To-do list:
a) From the article below on vanaspati imports from Nepal, list the border checkposts whose figures were used to count the imports.
b) Using the article below on vanaspati imports from Nepal, decide whether each statement agrees with it. Answer yes or no, and quote the deciding words.
(i) Vanaspati imports from Nepal in 1999-2000 were 84,028.62 tonne.
(ii) The two association officials welcomed the decision to keep the 75 per cent import duty on CPO.
(iii) The average international price of CPO was taken as $250 per tonne.
c) According to the article below on vanaspati imports from Nepal, how large was the cost advantage per tonne of the Nepalese produce?

Text extract:

^^^^^^^^^^^^^^^^

Record vanaspati imports from Nepal at 1 lakh tonne in 2000-01

Our Commodities Bureau

New Delhi, April 26 : VANASPATI imports from Nepal in 2000-01 touched an all time high of 1 lakh tonne, because of the country’s tariff and raw material based advantages as compared to Indian manufacturers.

“There is at least a 19.04 per cent increase in vanaspati imports from Nepal in 2000-01 compared to the previous fiscal because of the exemption from both, import duty on CPO (crude palm oil) and the use of 25 per cent indigenous oils in that country,” Indian Vanaspati Producers Association (IVPA) executive director IR Mehra said.

Based on the figures collected from the border checkposts of Raxaul, Jogbani and Panidanki, Nepalese vanaspati imports to India have crossed 1 lakh tonne in the fiscal just ended, up from 84,028.62 tonne in 1999-2000, added Vanaspati Manufacturers Association’s executive secretary, S Gurumoorthi.

Both Mr Gurumoorthi and Mr Mehra were disappointed over government’s decision to continue with a 75 per cent import duty on CPO, the most important raw material for vanaspati manufacturers, though they welcomed the decision to remove the distinction between sick and non-sick vanaspati units.

Based on the average international price of CPO at $230 per tonne and the rupee-dollar exchange rate, it cost vanaspati manufacturers about Rs 11,300 per tonne and at the rate of 75 per cent, Rs 8,470 had to be paid as duty.

Due to exemption from this duty in Nepal and no compulsory requirement for the use of 25 per cent indigenous oils in vanaspati manufacture, the cost advantage of their produce was over Rs 10,000 per tonne, they added.

^^^^^^^^^^^^^^^^

Raw data:
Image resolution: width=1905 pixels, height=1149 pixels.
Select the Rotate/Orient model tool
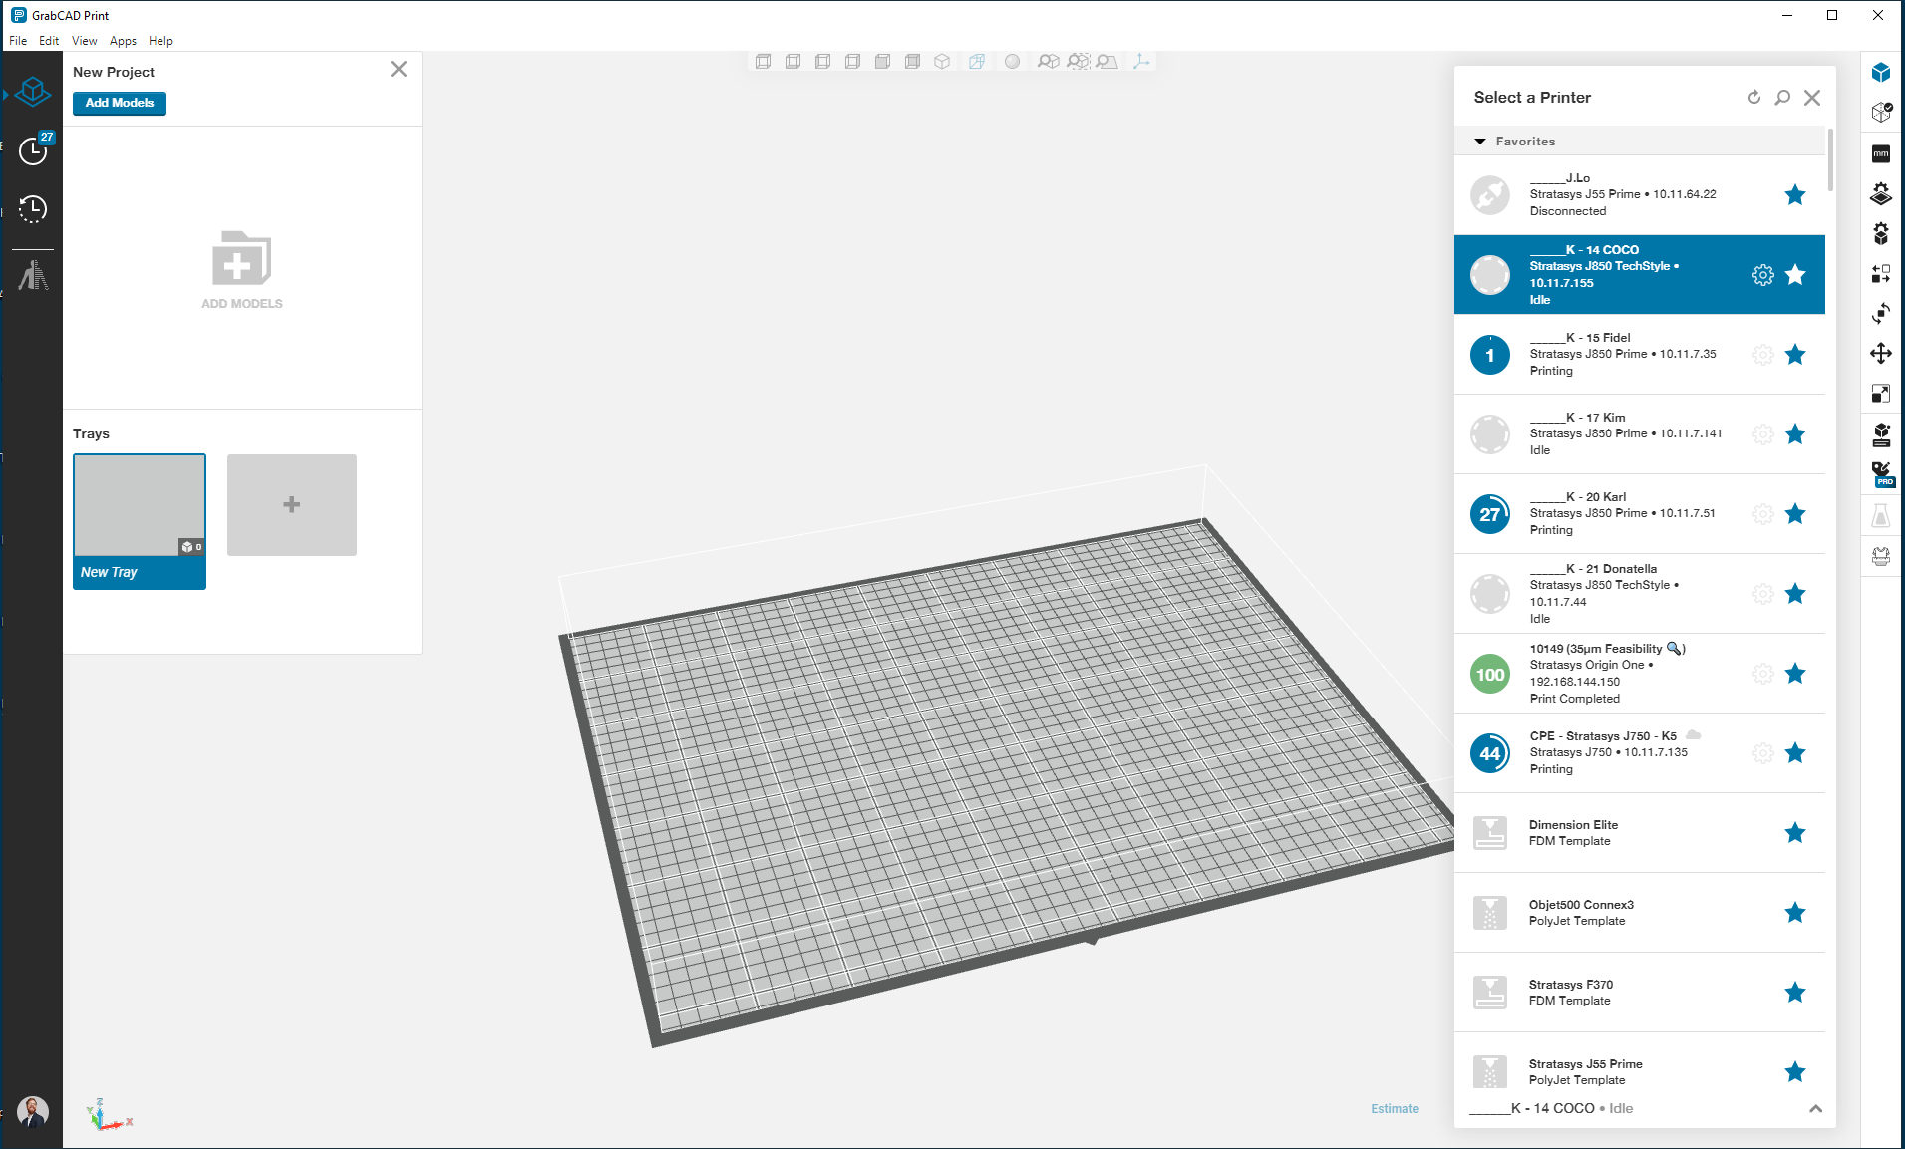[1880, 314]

^^^^^^^^^^^^^^^^

Answers to each task:
a) Raxaul, Jogbani, Panidanki

b)
(i) Yes: "up from 84,028.62 tonne in 1999-2000"
(ii) No: "were disappointed over government’s decision to continue with a 75 per cent import duty on CPO"
(iii) No: "the average international price of CPO at $230 per tonne"

c) Over Rs 10,000 per tonne.